**Prompt:** If a line in the data below includes the string "beside", please return a copy of it.

**Data records:**
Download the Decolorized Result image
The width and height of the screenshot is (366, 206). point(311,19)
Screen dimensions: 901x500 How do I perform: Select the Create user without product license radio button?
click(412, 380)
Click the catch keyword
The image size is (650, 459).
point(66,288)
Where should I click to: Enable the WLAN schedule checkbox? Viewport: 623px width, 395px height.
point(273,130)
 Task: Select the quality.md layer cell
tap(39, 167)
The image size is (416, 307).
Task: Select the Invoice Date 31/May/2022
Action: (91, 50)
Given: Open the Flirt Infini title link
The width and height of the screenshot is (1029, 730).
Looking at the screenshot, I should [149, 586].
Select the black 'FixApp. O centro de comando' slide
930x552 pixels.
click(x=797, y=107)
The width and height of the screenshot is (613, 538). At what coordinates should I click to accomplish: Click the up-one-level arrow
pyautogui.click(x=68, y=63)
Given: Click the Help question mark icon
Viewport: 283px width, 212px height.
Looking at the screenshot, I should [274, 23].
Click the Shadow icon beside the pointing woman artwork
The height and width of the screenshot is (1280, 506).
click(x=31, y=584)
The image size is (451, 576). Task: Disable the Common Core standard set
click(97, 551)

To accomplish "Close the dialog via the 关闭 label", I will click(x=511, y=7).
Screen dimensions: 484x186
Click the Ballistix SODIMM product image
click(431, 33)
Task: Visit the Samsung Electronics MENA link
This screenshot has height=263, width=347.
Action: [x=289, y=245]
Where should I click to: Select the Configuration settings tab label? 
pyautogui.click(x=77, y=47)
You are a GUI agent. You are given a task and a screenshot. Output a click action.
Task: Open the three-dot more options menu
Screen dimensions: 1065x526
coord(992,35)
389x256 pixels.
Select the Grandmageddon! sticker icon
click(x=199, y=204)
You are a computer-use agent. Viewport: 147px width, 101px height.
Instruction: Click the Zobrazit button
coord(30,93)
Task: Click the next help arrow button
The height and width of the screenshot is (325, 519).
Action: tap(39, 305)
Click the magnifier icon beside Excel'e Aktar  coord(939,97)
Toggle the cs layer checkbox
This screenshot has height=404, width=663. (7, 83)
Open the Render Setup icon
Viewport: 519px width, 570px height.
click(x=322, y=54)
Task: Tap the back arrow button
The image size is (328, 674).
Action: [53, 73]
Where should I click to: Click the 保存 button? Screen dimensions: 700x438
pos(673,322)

**Response to the exercise:**
Click the Shadow icon beside the pointing woman artwork
Click the magnifier icon beside Excel'e Aktar  coord(939,97)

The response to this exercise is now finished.